However, I love to attach narratives to problems, and have always enjoyed the coding competition questions where they tell a little scenario (albeit contrived) that usually have to do with something like a farmer and her cows in a barn or bees flying to pollen.
It seems to somehow engage my mind more with the problem.
Anyways, It would be great if there was some sort of 'problem description' and a background story context to really get the learner excited about applying the machine learning tool to solve real (fictional) life problems that are affecting real (fictional) people.
And just to dream, maybe a comic edition like codecomics does with react, or learning mysql with nostarchpress manga comics.
Does anyone have experience how TensorFlow work on Raspberry pi? I have an idea for a simple robot-car that's learns itself how to drive and and transport sensitive things (say, full glass of water). Would it put too much heavy load operations on Raspi 2?
I would use NVidia Jetson TK1 or X1 instead, you can run same CUDA accelerated ML frameworks as elsewhere. Runs Ubuntu. TK1 is about $190 with 192 CUDA cores and enough IO for whatever you need. http://elinux.org/Jetson/GPIO
Train on a desktop/cloud GPU and use the trained network on the Jetson, you should get realtime perf for most simple autonomous driving related stuff.

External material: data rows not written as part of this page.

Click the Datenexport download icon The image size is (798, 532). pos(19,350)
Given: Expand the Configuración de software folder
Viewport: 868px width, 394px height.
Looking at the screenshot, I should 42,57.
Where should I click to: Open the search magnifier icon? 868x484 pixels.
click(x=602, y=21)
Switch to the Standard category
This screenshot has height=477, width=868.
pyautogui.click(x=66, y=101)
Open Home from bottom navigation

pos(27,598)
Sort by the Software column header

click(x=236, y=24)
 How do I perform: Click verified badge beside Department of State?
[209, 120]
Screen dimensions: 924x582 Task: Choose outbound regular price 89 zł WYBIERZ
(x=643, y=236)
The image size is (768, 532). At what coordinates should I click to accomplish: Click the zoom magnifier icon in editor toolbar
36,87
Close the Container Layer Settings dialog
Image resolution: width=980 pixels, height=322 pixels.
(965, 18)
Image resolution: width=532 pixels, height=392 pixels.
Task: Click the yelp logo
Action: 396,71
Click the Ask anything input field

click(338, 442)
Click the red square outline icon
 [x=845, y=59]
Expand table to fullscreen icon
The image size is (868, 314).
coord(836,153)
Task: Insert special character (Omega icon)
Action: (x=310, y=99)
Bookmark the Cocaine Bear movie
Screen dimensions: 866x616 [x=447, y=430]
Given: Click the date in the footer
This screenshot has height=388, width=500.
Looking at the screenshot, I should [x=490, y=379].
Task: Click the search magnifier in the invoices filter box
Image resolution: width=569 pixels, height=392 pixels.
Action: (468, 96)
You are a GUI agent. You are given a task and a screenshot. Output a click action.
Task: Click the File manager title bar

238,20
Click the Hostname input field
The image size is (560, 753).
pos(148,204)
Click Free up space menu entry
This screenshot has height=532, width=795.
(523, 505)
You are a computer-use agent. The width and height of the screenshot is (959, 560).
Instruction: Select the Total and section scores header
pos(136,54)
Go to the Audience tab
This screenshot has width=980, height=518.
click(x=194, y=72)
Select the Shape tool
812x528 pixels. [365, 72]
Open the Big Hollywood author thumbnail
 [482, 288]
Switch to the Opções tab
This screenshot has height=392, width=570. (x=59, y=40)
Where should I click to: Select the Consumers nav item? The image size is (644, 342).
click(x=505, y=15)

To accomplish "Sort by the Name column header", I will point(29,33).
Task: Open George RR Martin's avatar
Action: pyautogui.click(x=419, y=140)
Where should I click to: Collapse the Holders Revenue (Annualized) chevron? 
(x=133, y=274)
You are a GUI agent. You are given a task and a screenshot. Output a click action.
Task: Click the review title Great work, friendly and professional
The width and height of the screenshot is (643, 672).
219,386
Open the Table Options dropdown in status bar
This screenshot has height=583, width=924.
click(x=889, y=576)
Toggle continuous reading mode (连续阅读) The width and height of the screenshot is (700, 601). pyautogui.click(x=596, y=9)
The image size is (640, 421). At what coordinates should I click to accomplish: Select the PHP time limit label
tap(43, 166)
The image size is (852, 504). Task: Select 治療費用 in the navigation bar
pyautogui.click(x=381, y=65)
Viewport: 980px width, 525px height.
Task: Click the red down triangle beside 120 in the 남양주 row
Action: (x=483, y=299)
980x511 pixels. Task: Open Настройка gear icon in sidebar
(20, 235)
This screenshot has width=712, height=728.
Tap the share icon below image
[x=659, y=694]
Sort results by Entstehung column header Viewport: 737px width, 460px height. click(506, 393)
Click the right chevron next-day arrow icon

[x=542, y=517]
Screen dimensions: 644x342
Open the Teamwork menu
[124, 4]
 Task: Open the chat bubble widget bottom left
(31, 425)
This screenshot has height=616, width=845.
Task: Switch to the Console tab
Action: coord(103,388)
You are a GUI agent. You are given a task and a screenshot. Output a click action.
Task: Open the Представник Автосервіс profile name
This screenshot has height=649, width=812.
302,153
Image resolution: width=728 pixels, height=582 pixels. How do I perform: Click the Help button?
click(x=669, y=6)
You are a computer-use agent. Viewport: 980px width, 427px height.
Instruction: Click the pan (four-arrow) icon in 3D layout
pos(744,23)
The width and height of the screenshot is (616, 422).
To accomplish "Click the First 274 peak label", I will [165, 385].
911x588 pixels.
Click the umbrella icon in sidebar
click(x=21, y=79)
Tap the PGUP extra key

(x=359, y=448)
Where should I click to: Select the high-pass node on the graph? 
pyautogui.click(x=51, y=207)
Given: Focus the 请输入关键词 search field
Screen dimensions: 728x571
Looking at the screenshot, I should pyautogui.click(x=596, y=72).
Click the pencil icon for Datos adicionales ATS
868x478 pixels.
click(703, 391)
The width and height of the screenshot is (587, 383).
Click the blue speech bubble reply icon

Look into ROS and Ardupilot Rover as well for a head start into autonomous RC cars.
you could get it running on a raspberry pi. it's quick to run image recognition and so forth. it's training it initially that takes a lot of computing resources.
Humbug! In my day you had to resolve linker dependencies, and god forbid if you mixed debug and release or one of the things you were linking against accidently set your process to single-threaded apartment mode, kids these days have it easy!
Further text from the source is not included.